======== Input data
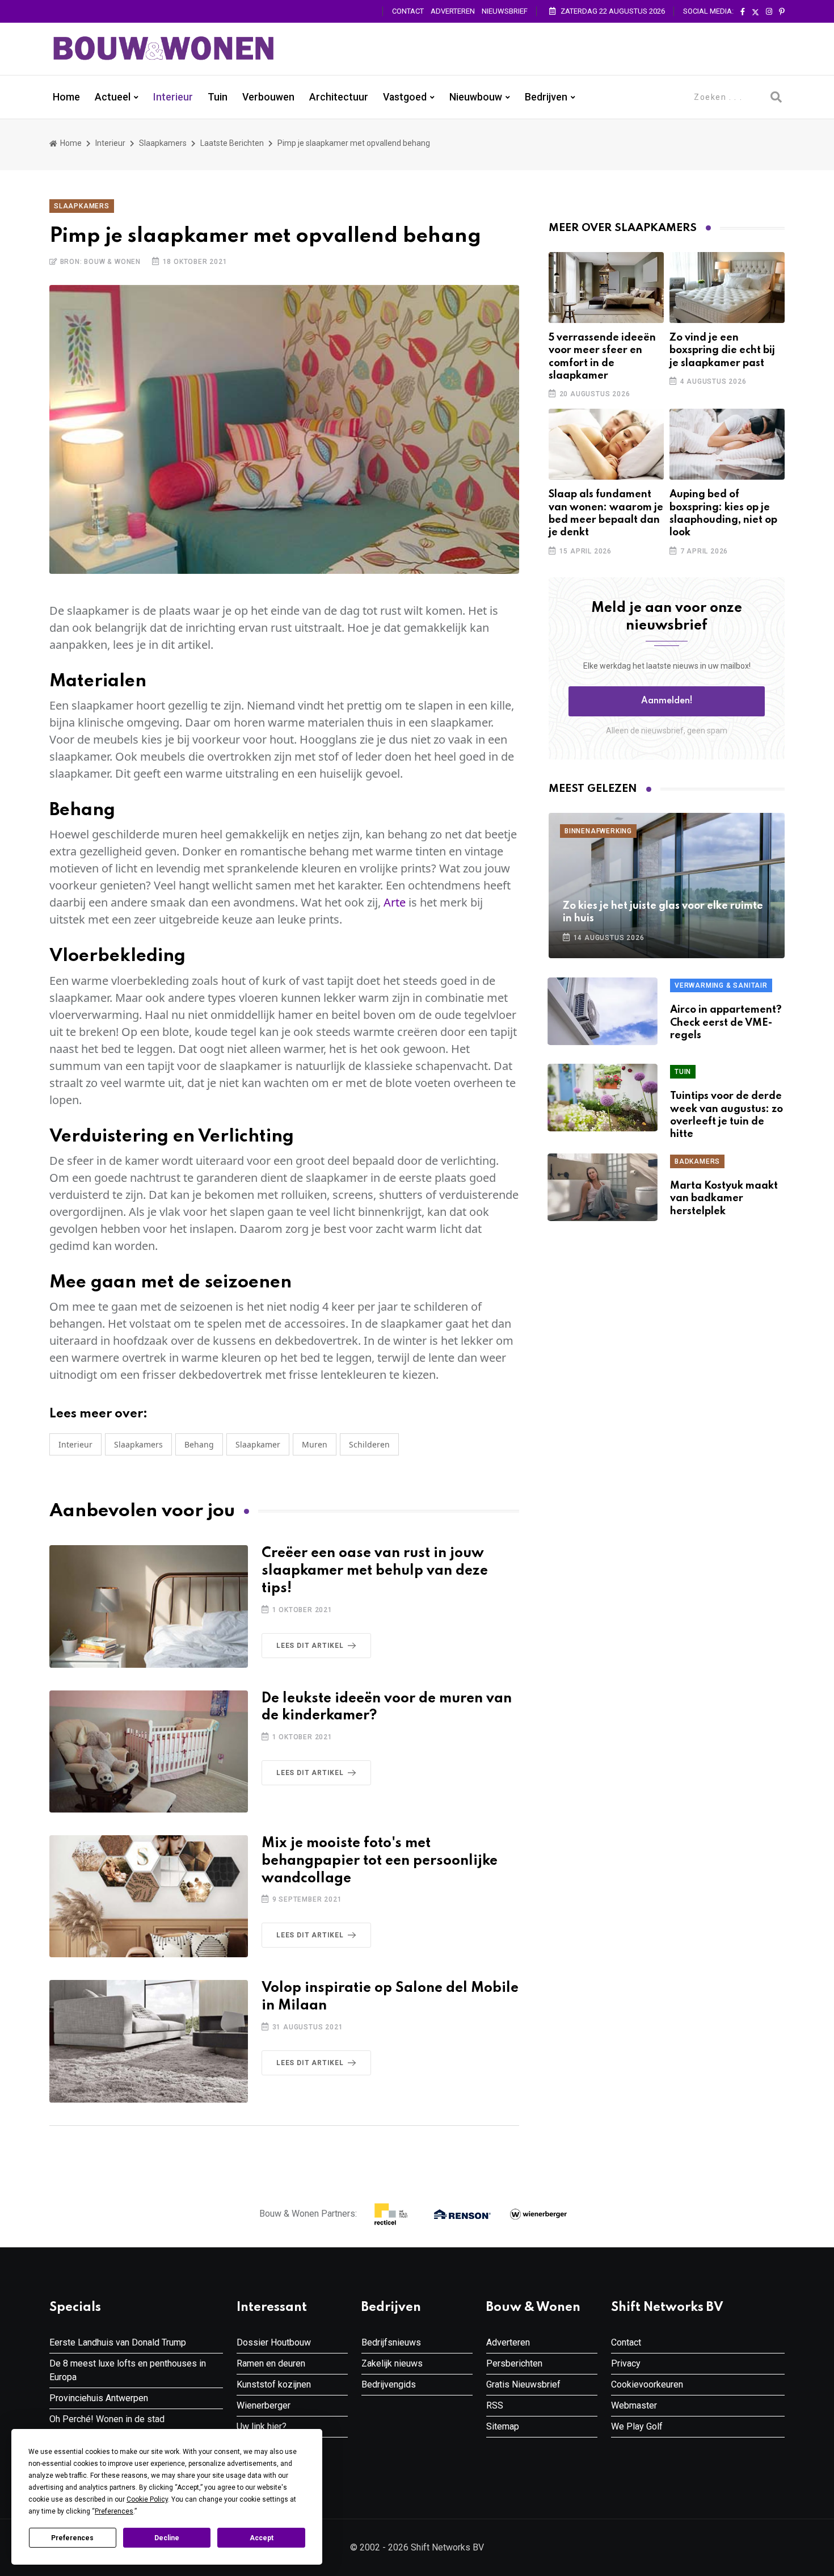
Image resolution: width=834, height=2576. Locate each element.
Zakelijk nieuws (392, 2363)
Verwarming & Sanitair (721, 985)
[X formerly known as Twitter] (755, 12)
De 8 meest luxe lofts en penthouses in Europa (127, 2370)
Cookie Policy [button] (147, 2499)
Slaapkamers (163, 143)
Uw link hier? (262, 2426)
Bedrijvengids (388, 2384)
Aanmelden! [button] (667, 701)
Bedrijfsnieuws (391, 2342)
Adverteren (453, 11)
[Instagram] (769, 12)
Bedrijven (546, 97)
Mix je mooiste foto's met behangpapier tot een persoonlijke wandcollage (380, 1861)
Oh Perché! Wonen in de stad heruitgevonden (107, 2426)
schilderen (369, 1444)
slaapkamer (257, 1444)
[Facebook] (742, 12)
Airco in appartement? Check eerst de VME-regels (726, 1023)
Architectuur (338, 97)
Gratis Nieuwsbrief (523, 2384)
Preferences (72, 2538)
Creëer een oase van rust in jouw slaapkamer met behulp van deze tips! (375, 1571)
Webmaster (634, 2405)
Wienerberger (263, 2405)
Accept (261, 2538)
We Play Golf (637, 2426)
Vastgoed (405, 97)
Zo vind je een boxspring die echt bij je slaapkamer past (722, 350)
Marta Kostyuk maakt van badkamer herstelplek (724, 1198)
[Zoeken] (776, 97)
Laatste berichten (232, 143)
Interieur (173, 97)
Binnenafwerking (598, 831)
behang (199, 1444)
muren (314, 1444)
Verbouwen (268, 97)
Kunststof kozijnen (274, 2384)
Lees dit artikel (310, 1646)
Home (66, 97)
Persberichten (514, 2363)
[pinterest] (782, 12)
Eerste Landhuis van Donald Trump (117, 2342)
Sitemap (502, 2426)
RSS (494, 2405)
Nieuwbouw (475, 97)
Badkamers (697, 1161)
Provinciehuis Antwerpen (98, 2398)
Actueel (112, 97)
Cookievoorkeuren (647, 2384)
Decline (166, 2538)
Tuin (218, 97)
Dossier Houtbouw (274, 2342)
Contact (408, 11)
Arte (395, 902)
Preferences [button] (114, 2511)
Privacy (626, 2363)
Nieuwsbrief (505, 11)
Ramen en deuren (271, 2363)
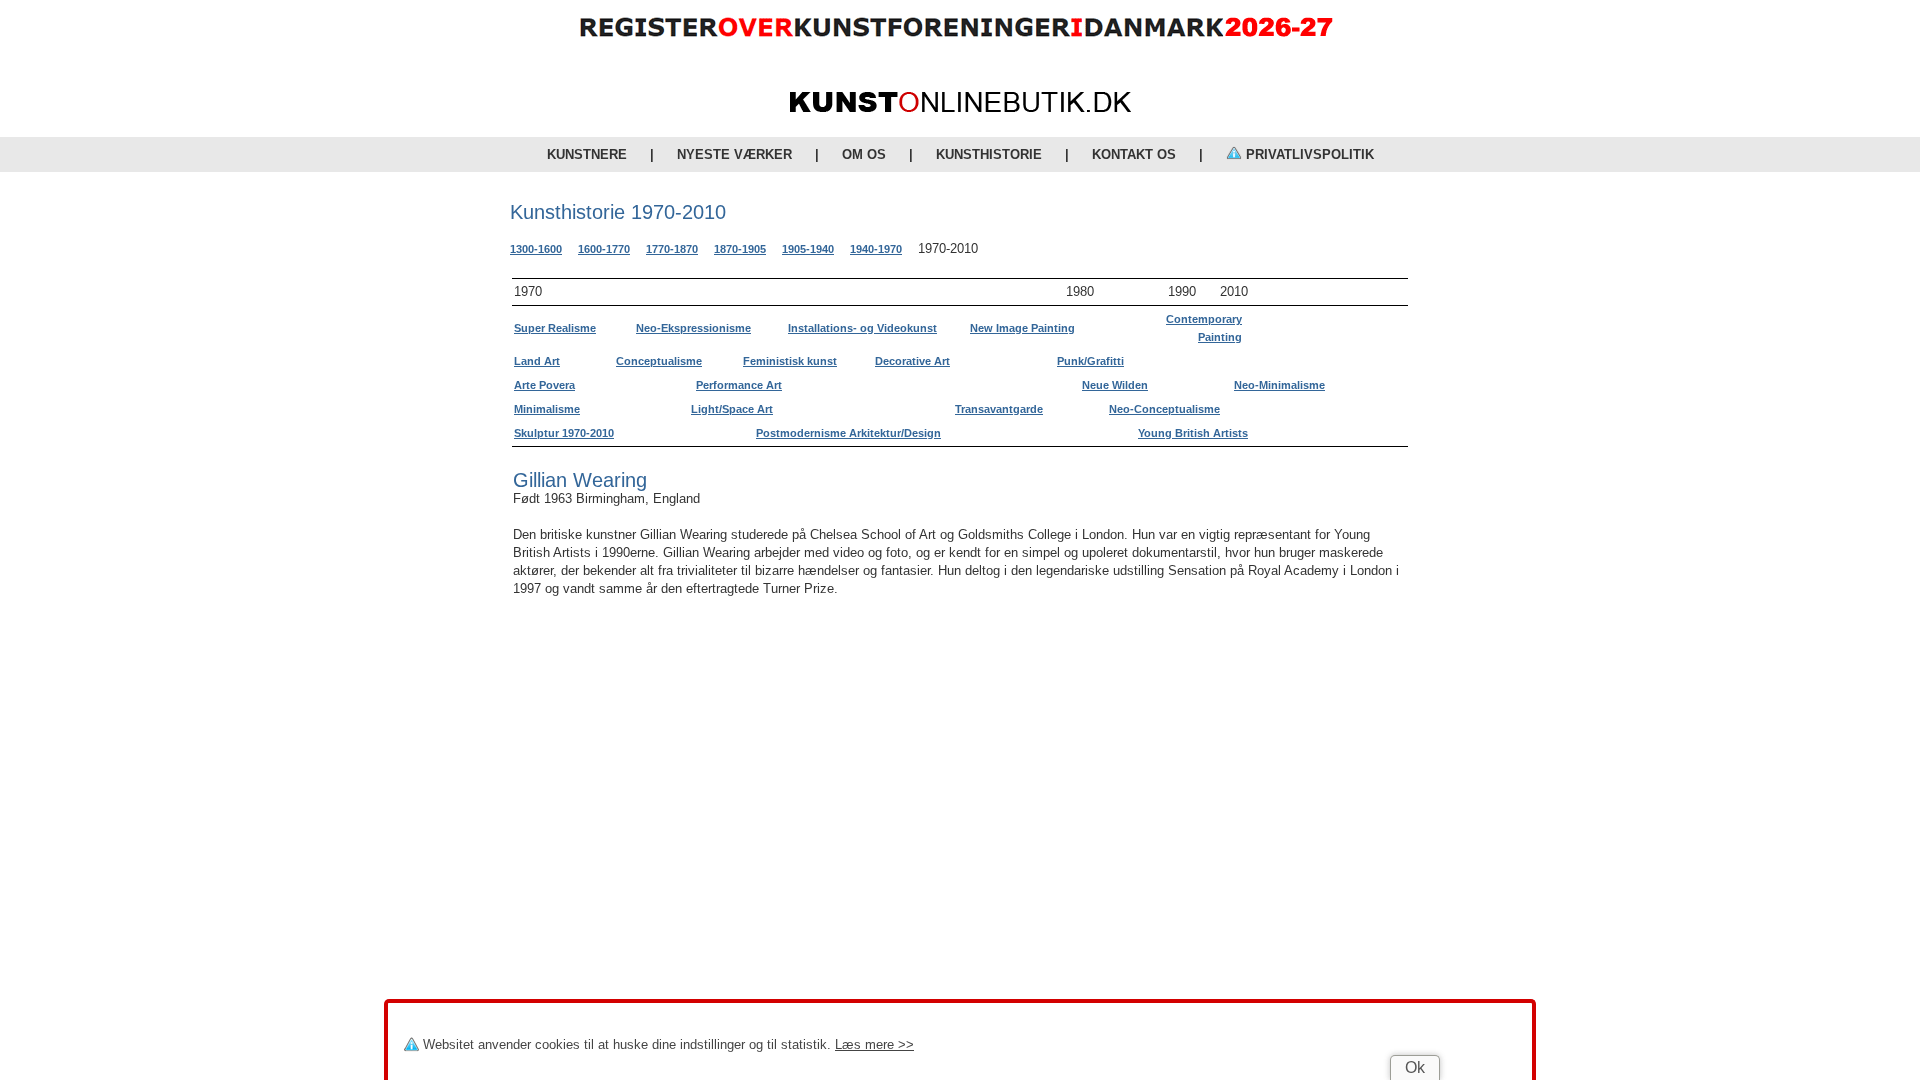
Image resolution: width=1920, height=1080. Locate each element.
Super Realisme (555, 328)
================
Exercise: Please reproduce, exactly as they appear above, the lines from the line containing "Persberichten (514, 2363)" up to and including the line containing "Preferences [button] (114, 2511)".

Exercise solution:
Persberichten (514, 2363)
[pinterest] (782, 12)
Eerste Landhuis van Donald Trump (117, 2342)
Sitemap (502, 2426)
RSS (494, 2405)
Nieuwbouw (475, 97)
Badkamers (697, 1161)
Provinciehuis Antwerpen (98, 2398)
Actueel (112, 97)
Cookievoorkeuren (647, 2384)
Decline (166, 2538)
Tuin (218, 97)
Dossier Houtbouw (274, 2342)
Contact (408, 11)
Arte (395, 902)
Preferences [button] (114, 2511)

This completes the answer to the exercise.